O NAVIO DE TESEU (Ship of Theseus)

Direção: Anand Gandhi. Ficção, 139 minutos, 2013, Índia, Livre 

Se as partes de um navio são substituídas, pedaço por pedaço, esse é ainda o mesmo navio? Uma fotógrafa diferente lida com a perda de sua visão após um procedimento clínico; um monge erudito enfrenta um dilema ético frente à sua ideologia de vida, tem de escolher entre seus princípios e a morte; e um jovem corretor da bolsa de valores, seguindo o rastro de um rim roubado, aprende como a moralidade pode ser complexa.
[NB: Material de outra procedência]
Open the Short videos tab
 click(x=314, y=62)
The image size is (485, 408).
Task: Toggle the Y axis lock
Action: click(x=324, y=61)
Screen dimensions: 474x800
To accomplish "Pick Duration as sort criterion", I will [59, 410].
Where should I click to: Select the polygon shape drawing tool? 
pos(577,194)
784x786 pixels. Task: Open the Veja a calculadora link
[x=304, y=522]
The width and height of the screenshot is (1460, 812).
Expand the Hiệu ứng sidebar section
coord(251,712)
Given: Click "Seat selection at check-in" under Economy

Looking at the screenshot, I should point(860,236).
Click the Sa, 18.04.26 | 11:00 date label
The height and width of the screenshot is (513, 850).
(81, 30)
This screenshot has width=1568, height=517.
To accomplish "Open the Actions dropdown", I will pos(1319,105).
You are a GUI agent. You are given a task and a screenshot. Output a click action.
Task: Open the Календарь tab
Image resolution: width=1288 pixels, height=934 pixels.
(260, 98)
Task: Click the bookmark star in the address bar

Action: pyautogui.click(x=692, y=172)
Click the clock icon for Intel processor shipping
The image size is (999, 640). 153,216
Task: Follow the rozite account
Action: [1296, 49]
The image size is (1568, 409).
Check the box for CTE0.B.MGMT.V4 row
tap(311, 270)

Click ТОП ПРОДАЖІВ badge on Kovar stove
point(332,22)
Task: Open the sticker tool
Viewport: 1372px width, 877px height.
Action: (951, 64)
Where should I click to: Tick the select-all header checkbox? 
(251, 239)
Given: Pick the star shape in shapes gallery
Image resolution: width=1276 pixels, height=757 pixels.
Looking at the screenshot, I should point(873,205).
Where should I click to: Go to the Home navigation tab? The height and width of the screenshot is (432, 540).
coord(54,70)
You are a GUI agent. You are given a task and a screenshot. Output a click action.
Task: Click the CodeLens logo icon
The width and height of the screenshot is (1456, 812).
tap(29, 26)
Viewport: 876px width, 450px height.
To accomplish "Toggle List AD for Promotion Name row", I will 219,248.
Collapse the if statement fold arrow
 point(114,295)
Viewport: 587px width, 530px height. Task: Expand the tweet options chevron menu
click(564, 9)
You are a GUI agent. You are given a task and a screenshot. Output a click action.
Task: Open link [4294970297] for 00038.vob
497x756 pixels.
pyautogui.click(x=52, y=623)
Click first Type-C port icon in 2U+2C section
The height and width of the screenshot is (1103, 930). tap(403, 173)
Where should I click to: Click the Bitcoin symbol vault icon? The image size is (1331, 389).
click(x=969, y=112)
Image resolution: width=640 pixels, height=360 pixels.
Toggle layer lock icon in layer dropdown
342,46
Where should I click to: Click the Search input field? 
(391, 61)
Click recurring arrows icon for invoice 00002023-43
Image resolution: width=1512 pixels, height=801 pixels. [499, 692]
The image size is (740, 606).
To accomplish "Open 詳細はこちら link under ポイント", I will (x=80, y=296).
Seguindo estes elementos isolados de suas viagens filosóficas, e sua eventual convergência, o Navio de Teseu explora questões de identidade, justiça, beleza, entendimento e morte.

GANGBÉ

Direção: Arnaud Robert. Documentário, 58 minutos, 2015, Suíça, Livre

A Gangbé Brass Band parte em uma tentativa de conquistar a cidade de Lagos, na Nigéria, para se apresentar com Femi Kuti no clube Santuário, local símbolo do afrobeat, gênero musical criado na década de 1970 pelo pai de Femi, o falecido e lendário Fela Kuti. O filme apresenta uma jornada por uma África contemporânea, que não mais aspira apenas ao sonho europeu, mas, de maneira poética e descolada, abre novos horizontes. Jornalista musical e diretor interessado em música de todo o mundo, o suíço Arnaud Robert aborda em suas reportagens e filmes não apenas o lado musical de seus objetos de pesquisa, mas também culturais, políticos e sociais. Ele é codiretor dos documentários “Bamako is a miracle” (2002) e “Bondye Bom” (2011).

O OUTRO LADO DA MEMÓRIA

Direção: André Luiz Oliveira, Ficção,110 minutos, 2018, Brasil, 10 anos

Documentário sobre a tentativa de realização do filme VIVA O POVO BRASILEIRO, adaptação do romance homônimo do escritor João Ubaldo Ribeiro. O filme revela o trabalho realizado pelos produtores, pelo diretor e roteirista André Luiz Oliveira e equipe, ao longo de quase uma década (1996 a 2005) de preparação deste épico brasileiro até a sua dramática interrupção duas semanas antes do início das filmagens. É o próprio diretor quem conduz o documentário ao mergulhar no passado em busca de possíveis causas que impediram a realização do seu filme. Nesse percurso investigativo poético/emocional, descobre que as raízes do seu envolvimento com o projeto original são muito mais profundas do que supunha.

ENCONTRANDO JOE (Fiding Joe)

Direção: Patrick Takaya Solomon. Documentário, 80 minutos, 2011, EUA, Livre 

No início do século 20, ao estudar a mitologia mundial, Joseph Campbell descobriu um padrão escondido em todas as histórias já contadas e ele chamou de “a jornada dos heróis”. Um filme verdadeiramente inspirador, ENCONTRANDO JOE nos leva à jornada dos heróis últimos: a jornada da auto descoberta. Ao matar dragões e descobrir tesouros, você pode achar que o Santo Graal que você procura está mais perto do que você pensa.

QUEM SE IMPORTA

Direção: Mara Mourão, documentário, 93 minutos, 2011, Brasil, Livre

Você se importa com o destino da humanidade e do planeta? Um número cada vez mais expressivo de pessoas não só tem respondido sim a essa pergunta como tem colocado a mão na massa em prol dos interesses coletivos. Essa revolução, baseada na conversão de ideais em ações concretas, foi documentada pela cineasta carioca, radicada em São Paulo, Mara Mourão. O longa-metragem ‘’Quem Se Importa’’ foi filmado em sete países: Brasil, Peru, Estados Unidos, Canadá, Tanzânia, Suíça e Alemanha. Nessas localidades, Mara registrou o trabalho de 18 empreendedores sociais, figuras que despontaram nas últimas décadas, motivadas pelo desejo de contribuir para a evolução das relações humanas, econômicas e ambientais. 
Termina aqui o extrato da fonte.